I have noticed this explanation misused a lot recently, by combining what I have written here with the idea of women who quit working as an explanation of the gender gap. But that is nonsensical. Women who are no longer in the labor force are not affecting the gender gap as they have no earnings. Neither are the women who work part-time, because the gender gap is measured for full-time workers. Indeed, as women who feel the burden of family responsibilities strongly are quite likely not to work full-time the power of this general explanation is considerably weakened.

The way to test this theory is by finding out if the jobs that are predominantly female indeed have flexibility, and all the other things that the theory assumes that women find desirable but that men don't. Then one would also somehow test that women actually "choose" these jobs rather than being steered into them by career counselors, parents, teachers and the clergy. That is pretty hard to do.
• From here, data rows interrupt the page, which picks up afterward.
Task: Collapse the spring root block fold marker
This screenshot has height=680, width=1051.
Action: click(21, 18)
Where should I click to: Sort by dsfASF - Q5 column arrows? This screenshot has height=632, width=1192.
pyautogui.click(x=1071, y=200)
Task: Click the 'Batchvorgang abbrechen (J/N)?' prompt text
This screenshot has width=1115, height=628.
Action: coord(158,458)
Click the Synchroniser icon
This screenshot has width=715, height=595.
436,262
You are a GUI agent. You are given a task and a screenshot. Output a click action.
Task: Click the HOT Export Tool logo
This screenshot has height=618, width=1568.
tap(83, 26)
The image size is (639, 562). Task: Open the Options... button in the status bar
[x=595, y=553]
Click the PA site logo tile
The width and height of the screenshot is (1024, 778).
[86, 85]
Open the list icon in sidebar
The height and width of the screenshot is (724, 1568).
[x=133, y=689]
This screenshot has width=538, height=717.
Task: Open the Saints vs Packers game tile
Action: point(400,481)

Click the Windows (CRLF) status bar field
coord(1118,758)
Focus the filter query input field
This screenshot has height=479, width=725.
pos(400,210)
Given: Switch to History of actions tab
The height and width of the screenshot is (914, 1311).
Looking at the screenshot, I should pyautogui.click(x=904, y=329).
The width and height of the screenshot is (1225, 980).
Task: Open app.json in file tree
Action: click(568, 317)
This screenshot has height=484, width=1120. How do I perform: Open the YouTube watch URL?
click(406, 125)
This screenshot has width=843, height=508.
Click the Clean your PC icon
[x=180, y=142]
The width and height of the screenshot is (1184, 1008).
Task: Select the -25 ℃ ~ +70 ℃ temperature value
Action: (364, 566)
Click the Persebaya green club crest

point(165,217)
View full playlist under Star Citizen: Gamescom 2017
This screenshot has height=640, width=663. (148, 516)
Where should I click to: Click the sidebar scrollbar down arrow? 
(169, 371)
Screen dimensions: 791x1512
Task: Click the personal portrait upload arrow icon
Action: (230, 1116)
This is a good place to say a few words about "choice". The wingnuts use "choice" as a codeword for things which require no meddling by the government. If something is "chosen" and turns out to be a mess, the chooser should suffer the consequences unaided. This trivializes choice. It makes the choices a mother makes no different from the choices I make when I decide which chocolate bonbon I will eat next. Yet the choices women make about working or not have repercussions elsewhere in the society and on themselves. A woman who takes a job that pays less in order to care for her children or her partner will also end up with less retirement benefits when she is old, and this is because of the way we have decided to determine retirement benefits.

More generally, when we make choices we make them under constraints. If I am sentenced to death and offered the choice between hanging and being shot you could argue that I'm choosing to die in a certain manner, but I'm not choosing the death part. Likewise, the choices women make about their working circumstances are not totally free choices; they are made under constraints: a husband who earns more and will not adjust his hours for this reason, in-laws that scold you for being a bad mother if you take that job with traveling and so on.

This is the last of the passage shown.